但是,这一犯罪主体是“国家机关或者金融、电信、交通、教育、医疗等单位的工作人员”。除此之外,还存在着互联网公司、房地产公司、物业公司、汽车厂商、宾馆酒店、会计师事务所等掌握个人信息的机构和单位。
诸多法律界人士认为,刑法未明确该罪的具体界定标准,这一条款还有进一步改进和完善的空间。
另外,专家认为法律中对信息泄露者惩罚机制不够。
前段时间,警方破获CSDN(微博)(即中国软件开发联盟)的600多万条用户名和密码泄露案件,“目前为止对网站的处罚只是提出行政警告,太轻了,这种处罚几乎没有威慑力。”北京科技大学经管学院教授梅绍祖说。
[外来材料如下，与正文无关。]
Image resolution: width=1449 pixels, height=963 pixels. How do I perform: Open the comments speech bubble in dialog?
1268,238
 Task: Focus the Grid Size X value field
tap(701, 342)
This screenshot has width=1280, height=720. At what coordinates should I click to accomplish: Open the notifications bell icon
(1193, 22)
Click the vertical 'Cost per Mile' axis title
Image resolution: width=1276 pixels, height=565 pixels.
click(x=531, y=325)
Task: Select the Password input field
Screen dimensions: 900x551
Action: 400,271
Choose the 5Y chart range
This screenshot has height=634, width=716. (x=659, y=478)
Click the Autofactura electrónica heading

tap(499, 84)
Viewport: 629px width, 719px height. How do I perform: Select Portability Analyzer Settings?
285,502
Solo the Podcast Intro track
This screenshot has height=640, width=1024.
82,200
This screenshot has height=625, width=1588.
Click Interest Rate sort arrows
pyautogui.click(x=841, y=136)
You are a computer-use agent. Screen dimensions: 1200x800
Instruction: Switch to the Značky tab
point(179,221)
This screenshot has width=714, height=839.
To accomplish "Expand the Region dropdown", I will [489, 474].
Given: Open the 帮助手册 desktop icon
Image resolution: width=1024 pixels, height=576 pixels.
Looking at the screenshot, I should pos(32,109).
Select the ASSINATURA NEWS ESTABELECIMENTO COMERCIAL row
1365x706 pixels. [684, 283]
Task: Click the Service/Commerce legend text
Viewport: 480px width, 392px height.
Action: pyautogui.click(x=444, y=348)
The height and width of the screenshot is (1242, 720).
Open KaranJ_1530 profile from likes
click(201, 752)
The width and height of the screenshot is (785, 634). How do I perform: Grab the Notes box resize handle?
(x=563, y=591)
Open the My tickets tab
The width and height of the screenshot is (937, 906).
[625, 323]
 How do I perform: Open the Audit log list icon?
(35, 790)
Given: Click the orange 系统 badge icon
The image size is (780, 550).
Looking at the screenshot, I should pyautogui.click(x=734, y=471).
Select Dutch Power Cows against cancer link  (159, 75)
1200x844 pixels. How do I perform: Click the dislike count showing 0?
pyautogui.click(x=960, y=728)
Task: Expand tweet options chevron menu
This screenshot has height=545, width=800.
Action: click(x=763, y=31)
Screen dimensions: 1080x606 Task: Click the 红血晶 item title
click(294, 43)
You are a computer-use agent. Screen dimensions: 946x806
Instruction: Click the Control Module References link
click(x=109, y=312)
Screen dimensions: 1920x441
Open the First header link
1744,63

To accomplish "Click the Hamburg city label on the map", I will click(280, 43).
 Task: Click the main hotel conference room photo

梅绍祖认为,如果在国外,这样的大规模用户信息泄露,至少应该有经济处罚。
2009年,《侵权责任法》的通过,使“人肉搜索”侵犯受害人权利的责任认定有了法律的统一规制,如果网站无视受害人提出的屏蔽、删除要求,就要承担连带责任。
但是,社科院法学所研究员周汉华说,《刑法》和《侵权责任法》都属于事后救济,在网络时代要对网络安全以及个人信息进行全流程的监管才更为有效。
个人信息安全法未入立法程序
《个人信息安全法》并非从未尝试破冰。
工业和信息化部副部长杨学山回忆,2003年的4月,国务院信息化办公室专门对个人信息立法研究课题进行部署,2005年《个人信息保护法》专家意见稿已经提交。不过这项立法建议一直未能进入正式的立法程序。
参与此次专家意见稿的梅绍祖说,当时文本已从国务院信息化办公室上报到国务院法制办,此次未能进入正式立法程序的原因很复杂,主要是“从紧迫性上讲还没太关注这个问题”。
梅绍祖承认,凡事总有轻重缓急,有关部门会综合考虑,但考虑到目前我国发生的个人信息泄露和被盗、个人隐私侵犯以及个人信息交易的事件愈演愈烈的现实,再发展下去可能会影响到整个社会经济活动,“我觉得紧迫性早就有了,可能各个层面感觉不一样,有人觉得没那么紧迫”。
工信部副部长杨学山力主加快立法。
他说,个人信息保护实行面广,一定要从法的角度规范,才能使这项工作在法律上有依据。
“这几年我们和大家一起在个人信息立法尽快进入正式程序正在努力。”杨学山说,在大家的努力下,“尤其是在今天个人信息保护已经成为社会迫切的问题,立法的进程就会加快”。